Rav Chalom Lellouche

Rabbin de la communauté de Levallois, 41 ans

– Pourquoi vous présentez-vous ?
– Fort de l’expérience acquise à travers les différentes communautés par lesquelles je suis passé, j’ai la conviction de pouvoir apporter une nouvelle vitalité basée sur des idées originales et utiles à notre communauté. À chaque fois, j’ai marqué mon passage par des réalisations qui correspondaient à une vraie demande des fidèles. Mon projet a toujours été de donner plus de Torah et plus de judaïsme. Un judaïsme ouvert, fort et fidèle à ses racines.
– Comment se porte selon vous le Consistoire de Paris ?
– C’est une belle et prestigieuse institution, la maison commune pour tous les Juifs. Sous l’impulsion de son président Joël Mergui, et après l’œuvre accomplie par rav David Messas zatsal, elle est aujourd’hui irremplaçable et doit continuer d’être renforcée. Ce travail passe par la création de nouvelles synagogues, ou le développement du Talmud Torah. Le Consistoire a besoin d’une approche qui corresponde à notre temps.
– Quelles sont les grandes lignes de votre programme ?

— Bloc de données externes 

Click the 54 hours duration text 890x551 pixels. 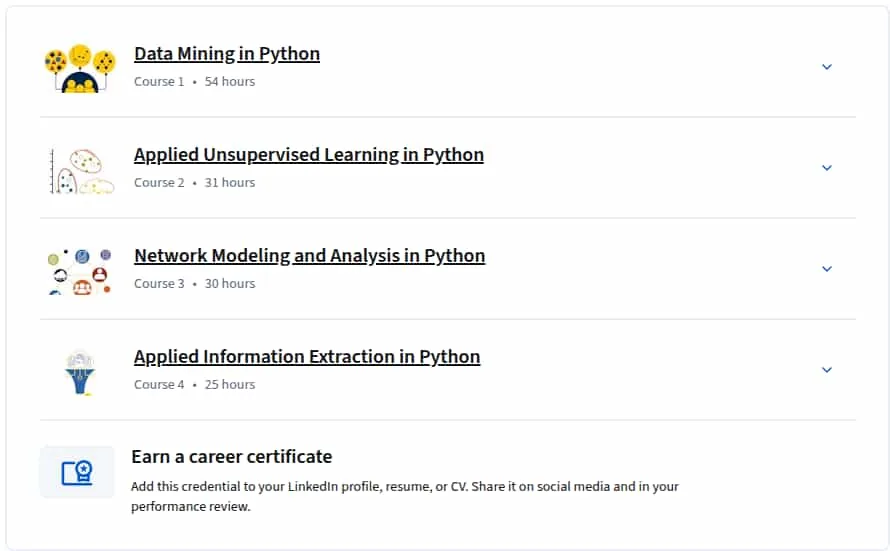pos(230,82)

– Je tiens avant tout à un Consistoire de Paris fort et à un Beth-Din fort, au service de tous les Juifs. Il faut que le judaïsme consistorial continue à acquérir ses lettres de noblesse et reste au cœur de nos communautés. Mon objectif, c’est l’unité de la communauté dans la pluralité. Cela passe par un travail important sur le terrain, entouré d’une équipe dynamique et compétente. Face aux attentes et aux défis immenses auxquels nos communautés doivent faire face, des idées originales pour rénover et améliorer le service rendu à nos fidèles devront être mises en place. L’objectif est de faire revenir le plus de Juifs possible qui se sont momentanément éloignés. Dans le même temps, dès lors que des gens décident d’aller de l’avant et d’intensifier leur pratique des mitsvot, il faut éviter qu’ils nous quittent. Mon ambition, dans les deux cas, c’est de faire en sorte que le plus grand nombre de Juifs se sentent chez eux au sein des structures consistoriales. Cela passera par une réflexion et un travail sur les principales missions du Consistoire : cacherout, jeunesse, formation continue des rabbins, création de passerelles avec les autres baté dinim…

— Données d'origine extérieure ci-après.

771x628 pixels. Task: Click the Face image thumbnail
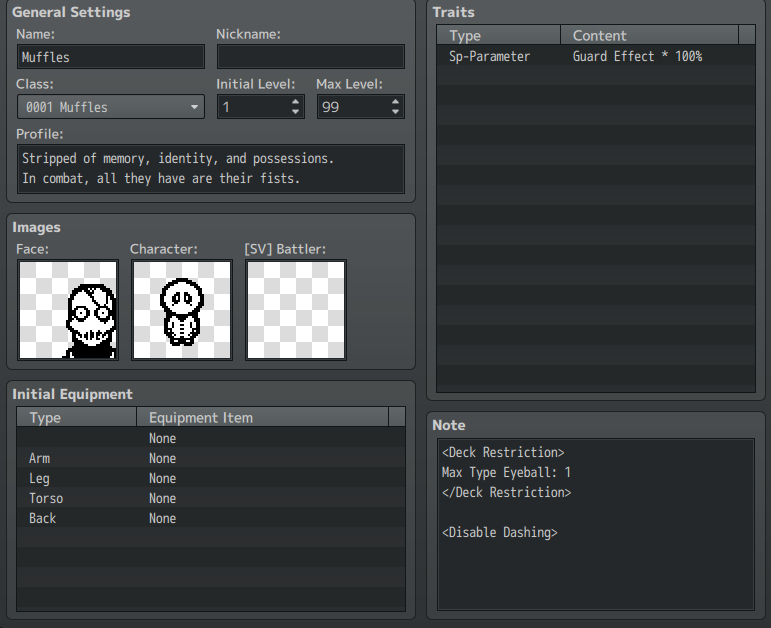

Il faut insuffler une énergie nouvelle au corps rabbinique, lui donner de l’espoir. Je demanderai donc à ce que la mission du grand rabbin de Paris soit limitée à deux mandats. Pour permettre le renouvellement, c’est essentiel.
– Que répondez-vous à ceux qui disent que vous êtes trop jeune pour diriger le judaïsme parisien ?
– La discrimination par l’âge n’a pas de sens. Ce qui compte, ce sont les réalisations, les faits ! Regardons le bilan personnel des candidats.
En quinze ans d’exercice rabbinique, j’ai acquis une longue expérience. J’avais 29 ans, lorsque je suis devenu ‘haver Beth-Din au service des conversions, à la demande de rav Sitruk. À la même époque, je suis arrivé à Levallois. Douze ans plus tard, c’est l’une des plus importantes communautés de l’Ouest parisien ! L’école que j’y ai créée scolarise une centaine d’enfants et notre Talmud Torah compte 150 inscrits. Dans ma synagogue, il est possible d’étudier du matin jusqu’au soir. Mon souhait ardent consiste à réunir toute la communauté. Et l’âge n’a rien à voir là-dedans.